Teaching competition

Roger Partridge
Insights Newsletter
18 March, 2016

Talk to a teacher at a state school and most will tell you competition is a dirty word. When it comes to relationships between schools, cooperation rules.
 
Schools do not even compete for pupils. Instead, students are allocated according to where they live.
 
School zoning is such an institution that this might not seem odd. But imagine for a moment that the Government introduced laws applying zoning to a field other than schooling, say, to supermarkets.
 
Under a (hypothetical) Supermarkets Zoning Act, customers would be allocated to a local Foodstuffs or Countdown store based on where they lived. Individual stores would be required to turn away any customers looking to take advantage of a better offering at an out-of-zone store.
 
The zoning would apply only to 5 to 18-year-old customers. There would be exceptions for preschoolers, whose parents could shop for them wherever they liked.
 
University-eligible customers would also be allowed to shop in any zone. Indeed, the competition for university-aged customers might be so fierce that one of the Otago-based stores might sponsor a Super Rugby franchise to attract out of zone customers (as the University of Otago does).
 
And some customers might be lucky enough to win a ballot to shop out-of-zone at Sylvia Park.
 
Of course, that would not be the end to the absence of in-zone competition. Supermarkets in one zone would not be allowed to poach staff from competing supermarkets in other zones with offers of higher pay.
 
Nor would competition among supermarket staff-members be rewarded. Supermarkets would be prohibited from paying any individual staff member more than any other staff member with the same level of experience doing the same job.
 
Do we have any doubt what the outcome of this would be on supermarket service or supermarket prices?
 
There may be the odd person in other professions who is envious of the teaching profession’s lack of competition.
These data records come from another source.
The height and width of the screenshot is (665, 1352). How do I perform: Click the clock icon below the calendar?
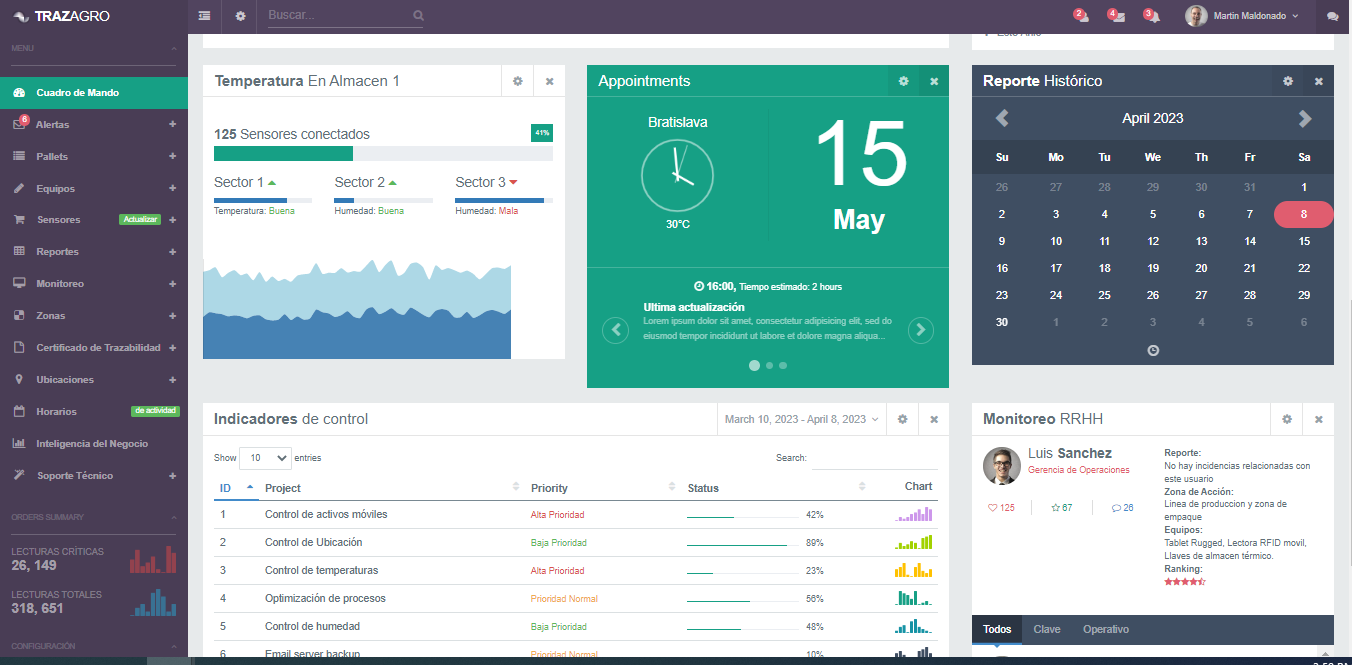coord(1152,350)
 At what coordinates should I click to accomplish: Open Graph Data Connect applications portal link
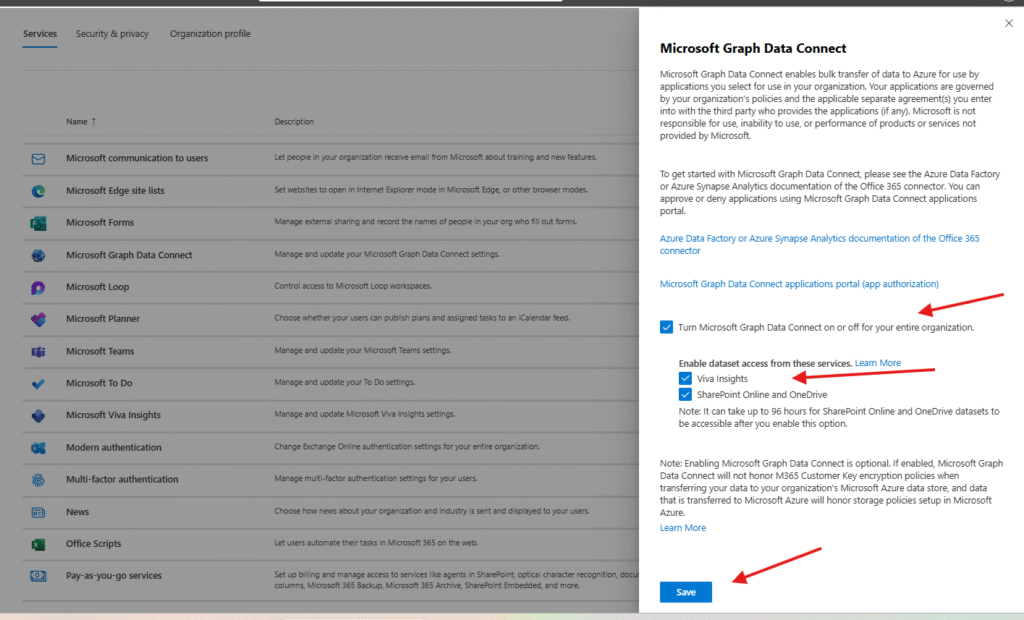point(799,284)
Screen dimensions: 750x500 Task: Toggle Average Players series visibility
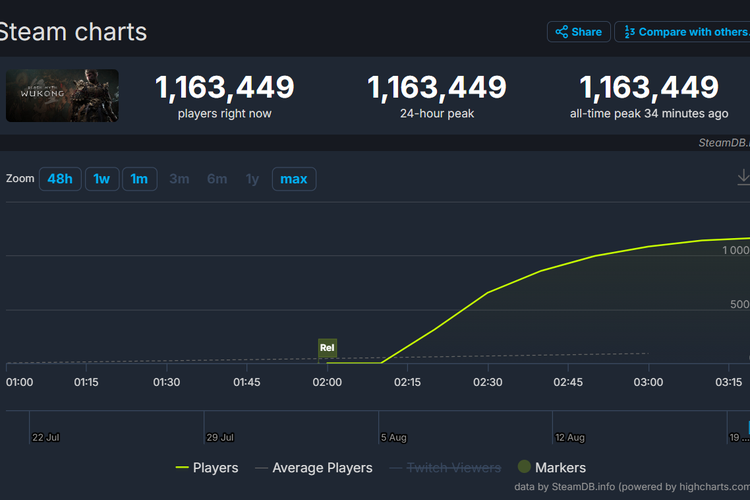(x=315, y=467)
After all, competition can be tough.
 
But there are laws to stop other professions “cooperating” rather than competing. Indeed, in the business world it is called collusion, and there is a dedicated police force at the Commerce Commission to prevent it. The reason is that we know competition improves quality and lowers prices.
 
As we struggle to improve the educational outcomes for our least-well-off, maybe our schools could learn to compete a little more.